**YOUR INSTRUCTIONS:**
Please write out the rows from the first line through the line containing "click(323, 113)" as a numbered list, with blank lines omitted.

#### GIVEN DATA

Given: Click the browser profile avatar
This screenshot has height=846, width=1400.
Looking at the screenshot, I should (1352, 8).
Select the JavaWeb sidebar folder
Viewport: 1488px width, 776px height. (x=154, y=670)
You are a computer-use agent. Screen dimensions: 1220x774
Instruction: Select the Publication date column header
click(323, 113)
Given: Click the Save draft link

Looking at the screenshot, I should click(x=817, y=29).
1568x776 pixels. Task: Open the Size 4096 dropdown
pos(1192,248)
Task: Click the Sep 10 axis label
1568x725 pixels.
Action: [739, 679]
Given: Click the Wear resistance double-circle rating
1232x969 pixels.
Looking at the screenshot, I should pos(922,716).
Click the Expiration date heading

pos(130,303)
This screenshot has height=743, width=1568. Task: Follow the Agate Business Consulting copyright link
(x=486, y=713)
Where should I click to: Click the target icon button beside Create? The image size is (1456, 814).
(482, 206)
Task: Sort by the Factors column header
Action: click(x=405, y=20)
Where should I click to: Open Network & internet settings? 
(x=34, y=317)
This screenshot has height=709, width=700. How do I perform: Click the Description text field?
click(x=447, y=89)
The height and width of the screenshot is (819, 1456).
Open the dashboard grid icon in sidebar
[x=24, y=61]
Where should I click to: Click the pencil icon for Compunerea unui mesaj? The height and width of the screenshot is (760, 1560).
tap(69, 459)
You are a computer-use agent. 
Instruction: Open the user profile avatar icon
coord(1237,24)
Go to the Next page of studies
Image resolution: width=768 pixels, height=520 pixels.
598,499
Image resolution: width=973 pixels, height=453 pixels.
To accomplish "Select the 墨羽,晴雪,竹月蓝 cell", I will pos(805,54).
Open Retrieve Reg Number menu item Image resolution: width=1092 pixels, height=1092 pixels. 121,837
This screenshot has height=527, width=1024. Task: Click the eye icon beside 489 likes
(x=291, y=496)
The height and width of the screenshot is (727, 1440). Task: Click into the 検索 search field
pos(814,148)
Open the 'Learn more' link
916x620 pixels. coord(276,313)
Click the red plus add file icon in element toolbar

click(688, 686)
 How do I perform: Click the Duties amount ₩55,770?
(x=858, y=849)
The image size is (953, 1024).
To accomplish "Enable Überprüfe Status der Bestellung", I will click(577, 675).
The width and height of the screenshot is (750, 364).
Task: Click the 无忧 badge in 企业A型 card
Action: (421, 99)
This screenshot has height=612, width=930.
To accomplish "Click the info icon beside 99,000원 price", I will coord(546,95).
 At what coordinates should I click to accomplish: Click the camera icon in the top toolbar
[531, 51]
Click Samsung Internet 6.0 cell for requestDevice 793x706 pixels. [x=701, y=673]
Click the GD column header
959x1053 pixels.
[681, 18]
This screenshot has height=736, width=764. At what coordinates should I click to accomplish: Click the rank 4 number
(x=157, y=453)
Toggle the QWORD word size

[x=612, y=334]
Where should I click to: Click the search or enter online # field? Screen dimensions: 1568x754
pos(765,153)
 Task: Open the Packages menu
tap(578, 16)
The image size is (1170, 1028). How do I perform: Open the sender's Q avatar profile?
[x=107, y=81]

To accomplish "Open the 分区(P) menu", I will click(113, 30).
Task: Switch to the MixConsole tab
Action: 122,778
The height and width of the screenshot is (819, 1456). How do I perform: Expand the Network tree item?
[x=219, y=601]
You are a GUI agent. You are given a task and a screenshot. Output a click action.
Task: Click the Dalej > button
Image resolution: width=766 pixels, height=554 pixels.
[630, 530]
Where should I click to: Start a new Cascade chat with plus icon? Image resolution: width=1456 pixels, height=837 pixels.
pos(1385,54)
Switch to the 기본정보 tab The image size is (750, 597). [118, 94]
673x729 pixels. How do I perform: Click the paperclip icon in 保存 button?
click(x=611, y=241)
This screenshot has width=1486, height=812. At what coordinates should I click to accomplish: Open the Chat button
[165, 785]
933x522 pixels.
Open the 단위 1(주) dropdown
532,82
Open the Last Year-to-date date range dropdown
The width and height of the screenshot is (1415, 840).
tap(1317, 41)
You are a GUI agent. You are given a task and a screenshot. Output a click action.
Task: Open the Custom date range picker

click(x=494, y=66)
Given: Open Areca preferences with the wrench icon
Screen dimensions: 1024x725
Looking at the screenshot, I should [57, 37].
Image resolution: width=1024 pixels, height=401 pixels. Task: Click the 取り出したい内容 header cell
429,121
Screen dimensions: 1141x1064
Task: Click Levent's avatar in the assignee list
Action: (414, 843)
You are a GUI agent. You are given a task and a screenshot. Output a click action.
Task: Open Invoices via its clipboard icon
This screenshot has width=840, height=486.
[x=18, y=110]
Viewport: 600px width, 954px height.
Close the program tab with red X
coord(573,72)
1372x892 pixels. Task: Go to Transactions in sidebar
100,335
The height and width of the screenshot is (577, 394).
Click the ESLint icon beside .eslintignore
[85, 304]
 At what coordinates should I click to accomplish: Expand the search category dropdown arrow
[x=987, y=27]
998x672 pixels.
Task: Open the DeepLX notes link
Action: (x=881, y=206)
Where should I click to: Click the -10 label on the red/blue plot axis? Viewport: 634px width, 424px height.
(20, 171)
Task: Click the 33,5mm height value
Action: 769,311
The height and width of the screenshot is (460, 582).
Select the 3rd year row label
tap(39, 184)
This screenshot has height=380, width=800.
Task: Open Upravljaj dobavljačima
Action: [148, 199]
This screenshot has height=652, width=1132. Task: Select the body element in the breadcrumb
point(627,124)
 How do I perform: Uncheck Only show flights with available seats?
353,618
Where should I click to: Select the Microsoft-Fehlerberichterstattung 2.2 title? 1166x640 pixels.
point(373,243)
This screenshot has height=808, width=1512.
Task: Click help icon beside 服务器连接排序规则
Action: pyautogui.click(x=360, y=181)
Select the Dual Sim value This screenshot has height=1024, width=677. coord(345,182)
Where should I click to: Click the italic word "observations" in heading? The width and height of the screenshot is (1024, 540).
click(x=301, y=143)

########

**ANSWER TO THE PROBLEM:**
1. Given: Click the browser profile avatar
2. This screenshot has height=846, width=1400.
3. Looking at the screenshot, I should (1352, 8).
4. Select the JavaWeb sidebar folder
5. Viewport: 1488px width, 776px height. (x=154, y=670)
6. You are a computer-use agent. Screen dimensions: 1220x774
7. Instruction: Select the Publication date column header
8. click(323, 113)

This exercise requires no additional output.